Madeline and Makk Mikkael’s “Ugly Feeling” explores jealousy through vivid metaphors, blending raw vulnerability with self-awareness, resulting in an emotionally resonant indie pop experience.

Jealousy demands dental work. At least according to Madeline & Makk Mikkael’s “Ugly Feeling,” where the opening confession “When she smiles at me/I gotta bite down deep/And now she’s stuck in my teeth” provides perhaps the most viscerally accurate description of envy committed to indie pop.

Released February 17th alongside a Donia Rogia-directed video that pays homage to Robert Altman’s surrealist classic “Three Women,” this collaboration marks Madeline’s first visual offering in two years. The Los Angeles artist, fresh off editorial support from Spotify for her single “Thought You Knew,” joins forces with Makk Mikkael to explore jealousy’s physical manifestations through delicate acoustic arrangements that belie their lyrical intensity.

What distinguishes “Ugly Feeling” from standard jealousy narratives is its self-awareness. When the duo sings “She’s like an animal to me/I feel ashamed/The first to kill the first to feed/It’s embarrassing,” they acknowledge both primal instinct and socialized shame. This tension—between biological response and learned restraint—drives the song’s emotional current.

The video’s conceptual architecture mirrors this internal conflict. Borrowing Altman’s fragmented approach, Madeline assumes the role of an outgoing, oblivious roommate while Makk embodies reserved timidity. Their personalities gradually converge and swap, visualizing the song’s central question: “If I say how I feel is it gonna change things/If they stay the same is it too revealing?”
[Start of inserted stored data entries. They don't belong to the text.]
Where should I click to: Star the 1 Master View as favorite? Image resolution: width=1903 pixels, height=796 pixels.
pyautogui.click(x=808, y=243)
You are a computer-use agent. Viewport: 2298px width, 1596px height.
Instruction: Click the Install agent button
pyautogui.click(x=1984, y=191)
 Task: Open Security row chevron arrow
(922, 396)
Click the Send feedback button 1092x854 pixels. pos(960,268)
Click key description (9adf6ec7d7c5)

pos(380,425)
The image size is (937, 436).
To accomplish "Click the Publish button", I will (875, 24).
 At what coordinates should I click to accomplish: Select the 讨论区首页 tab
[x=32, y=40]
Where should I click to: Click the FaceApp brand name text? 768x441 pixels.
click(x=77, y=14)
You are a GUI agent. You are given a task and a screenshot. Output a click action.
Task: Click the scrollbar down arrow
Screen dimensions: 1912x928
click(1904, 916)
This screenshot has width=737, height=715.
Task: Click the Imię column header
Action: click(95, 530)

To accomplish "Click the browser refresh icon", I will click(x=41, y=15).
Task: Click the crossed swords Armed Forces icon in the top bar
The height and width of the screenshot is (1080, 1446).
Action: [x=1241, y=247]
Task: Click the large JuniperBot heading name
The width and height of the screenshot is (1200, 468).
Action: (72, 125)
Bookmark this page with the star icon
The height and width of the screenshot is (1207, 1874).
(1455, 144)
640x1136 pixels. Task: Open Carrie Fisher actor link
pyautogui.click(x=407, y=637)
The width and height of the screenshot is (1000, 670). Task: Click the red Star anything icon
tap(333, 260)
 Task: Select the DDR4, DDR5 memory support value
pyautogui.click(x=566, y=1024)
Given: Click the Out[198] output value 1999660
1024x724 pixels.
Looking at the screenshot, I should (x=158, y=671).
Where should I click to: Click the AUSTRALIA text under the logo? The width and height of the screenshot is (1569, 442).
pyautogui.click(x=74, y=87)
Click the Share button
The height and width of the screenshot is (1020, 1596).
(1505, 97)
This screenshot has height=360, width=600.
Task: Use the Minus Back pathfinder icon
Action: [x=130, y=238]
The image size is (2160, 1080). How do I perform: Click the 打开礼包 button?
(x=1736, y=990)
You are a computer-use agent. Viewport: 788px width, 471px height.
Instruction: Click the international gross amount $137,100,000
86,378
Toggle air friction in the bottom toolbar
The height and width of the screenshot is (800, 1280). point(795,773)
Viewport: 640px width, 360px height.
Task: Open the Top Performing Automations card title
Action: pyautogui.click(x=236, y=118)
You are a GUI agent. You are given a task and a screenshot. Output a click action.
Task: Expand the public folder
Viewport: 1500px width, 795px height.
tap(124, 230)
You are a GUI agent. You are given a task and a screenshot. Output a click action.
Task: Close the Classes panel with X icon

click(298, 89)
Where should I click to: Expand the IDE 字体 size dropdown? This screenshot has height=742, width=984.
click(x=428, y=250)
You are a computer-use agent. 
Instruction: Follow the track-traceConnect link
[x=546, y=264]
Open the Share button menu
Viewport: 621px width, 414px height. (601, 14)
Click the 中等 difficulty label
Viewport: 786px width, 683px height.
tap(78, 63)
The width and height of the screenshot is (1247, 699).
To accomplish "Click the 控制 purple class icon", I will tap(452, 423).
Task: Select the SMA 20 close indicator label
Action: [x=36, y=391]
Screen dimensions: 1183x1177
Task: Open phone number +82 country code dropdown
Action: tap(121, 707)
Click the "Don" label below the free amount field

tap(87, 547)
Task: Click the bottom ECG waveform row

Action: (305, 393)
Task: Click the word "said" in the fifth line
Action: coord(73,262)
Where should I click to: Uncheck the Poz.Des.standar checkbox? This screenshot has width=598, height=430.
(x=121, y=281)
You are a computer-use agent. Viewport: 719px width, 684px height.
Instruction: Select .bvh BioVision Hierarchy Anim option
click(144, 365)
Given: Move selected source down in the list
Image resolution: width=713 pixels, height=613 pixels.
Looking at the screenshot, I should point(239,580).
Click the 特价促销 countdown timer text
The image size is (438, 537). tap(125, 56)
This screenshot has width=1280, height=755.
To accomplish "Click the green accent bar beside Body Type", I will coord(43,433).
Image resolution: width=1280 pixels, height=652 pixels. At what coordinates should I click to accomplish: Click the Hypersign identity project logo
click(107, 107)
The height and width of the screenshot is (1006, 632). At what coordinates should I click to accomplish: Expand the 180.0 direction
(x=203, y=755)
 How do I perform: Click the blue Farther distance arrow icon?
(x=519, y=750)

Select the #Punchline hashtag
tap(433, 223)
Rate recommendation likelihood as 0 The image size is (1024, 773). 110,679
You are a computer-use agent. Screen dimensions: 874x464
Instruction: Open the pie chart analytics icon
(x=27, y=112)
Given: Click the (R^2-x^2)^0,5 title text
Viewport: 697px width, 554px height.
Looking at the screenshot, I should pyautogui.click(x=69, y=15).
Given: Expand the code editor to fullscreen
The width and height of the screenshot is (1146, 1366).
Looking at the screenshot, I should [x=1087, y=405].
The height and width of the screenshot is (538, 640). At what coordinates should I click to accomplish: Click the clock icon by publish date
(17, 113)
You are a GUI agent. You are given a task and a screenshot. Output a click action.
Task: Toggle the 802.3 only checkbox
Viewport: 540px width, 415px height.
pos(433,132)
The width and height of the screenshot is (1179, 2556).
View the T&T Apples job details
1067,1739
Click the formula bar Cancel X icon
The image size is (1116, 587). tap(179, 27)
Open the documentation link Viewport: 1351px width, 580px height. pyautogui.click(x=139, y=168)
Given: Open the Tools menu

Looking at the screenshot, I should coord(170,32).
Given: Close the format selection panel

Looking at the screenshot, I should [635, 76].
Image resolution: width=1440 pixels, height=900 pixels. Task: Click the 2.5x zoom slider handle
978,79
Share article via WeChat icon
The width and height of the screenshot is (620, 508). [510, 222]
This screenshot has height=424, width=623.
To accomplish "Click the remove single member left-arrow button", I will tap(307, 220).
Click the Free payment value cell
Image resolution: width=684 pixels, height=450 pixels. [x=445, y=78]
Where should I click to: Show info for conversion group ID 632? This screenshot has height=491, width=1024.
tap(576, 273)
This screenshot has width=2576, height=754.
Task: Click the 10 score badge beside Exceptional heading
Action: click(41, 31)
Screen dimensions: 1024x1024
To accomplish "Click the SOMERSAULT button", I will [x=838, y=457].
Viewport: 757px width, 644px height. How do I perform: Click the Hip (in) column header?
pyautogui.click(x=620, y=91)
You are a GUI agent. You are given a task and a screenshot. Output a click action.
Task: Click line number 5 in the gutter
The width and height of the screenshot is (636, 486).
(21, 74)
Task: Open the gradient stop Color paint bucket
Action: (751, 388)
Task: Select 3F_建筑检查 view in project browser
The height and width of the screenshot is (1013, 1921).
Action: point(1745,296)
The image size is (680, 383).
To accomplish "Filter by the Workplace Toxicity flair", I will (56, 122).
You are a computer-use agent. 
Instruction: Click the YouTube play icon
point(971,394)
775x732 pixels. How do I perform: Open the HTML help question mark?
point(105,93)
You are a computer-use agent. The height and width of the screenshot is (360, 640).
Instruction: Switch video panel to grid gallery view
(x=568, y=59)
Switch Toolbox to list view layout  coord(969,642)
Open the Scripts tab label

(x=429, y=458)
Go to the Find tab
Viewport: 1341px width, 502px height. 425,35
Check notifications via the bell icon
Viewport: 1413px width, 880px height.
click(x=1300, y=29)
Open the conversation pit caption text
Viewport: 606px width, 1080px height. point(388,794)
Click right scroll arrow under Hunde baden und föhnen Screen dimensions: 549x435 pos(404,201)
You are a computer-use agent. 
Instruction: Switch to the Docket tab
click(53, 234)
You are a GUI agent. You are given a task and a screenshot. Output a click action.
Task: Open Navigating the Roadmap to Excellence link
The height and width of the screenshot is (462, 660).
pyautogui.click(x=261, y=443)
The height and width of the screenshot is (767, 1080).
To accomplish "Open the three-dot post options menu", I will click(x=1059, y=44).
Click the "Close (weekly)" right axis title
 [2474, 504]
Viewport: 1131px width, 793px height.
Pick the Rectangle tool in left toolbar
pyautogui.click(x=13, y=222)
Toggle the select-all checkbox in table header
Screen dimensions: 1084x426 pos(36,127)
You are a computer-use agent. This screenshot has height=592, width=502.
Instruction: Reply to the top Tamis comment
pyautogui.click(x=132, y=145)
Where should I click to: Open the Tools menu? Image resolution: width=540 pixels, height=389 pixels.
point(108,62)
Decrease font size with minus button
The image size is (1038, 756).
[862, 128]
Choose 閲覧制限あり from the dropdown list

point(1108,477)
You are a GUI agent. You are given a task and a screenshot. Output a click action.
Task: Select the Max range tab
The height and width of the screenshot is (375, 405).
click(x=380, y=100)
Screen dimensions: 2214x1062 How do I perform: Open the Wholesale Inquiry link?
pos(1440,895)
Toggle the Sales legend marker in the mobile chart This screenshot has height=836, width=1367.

Most compelling is how the track anatomizes jealousy through medical metaphor. The lines “Broke myself in little parts/To pull my feelings out the dark/I gave them the tools and/Let them play operation” transform emotional processing into surgical procedure, suggesting that understanding jealousy requires clinical dissection of the self.

Written during a New Year’s Day session following what the artists describe as “a strange December,” the song channels raw vulnerability into structured introspection. The repeated refrain “Cause right next to my heart is the ugly feeling” locates jealousy not as fleeting emotion but as permanent cardiac neighbor—unwanted yet intimately close.

Through “Ugly Feeling,” Madeline and Makk Mikkael accomplish something rare: they make jealousy not just relatable but anatomically precise.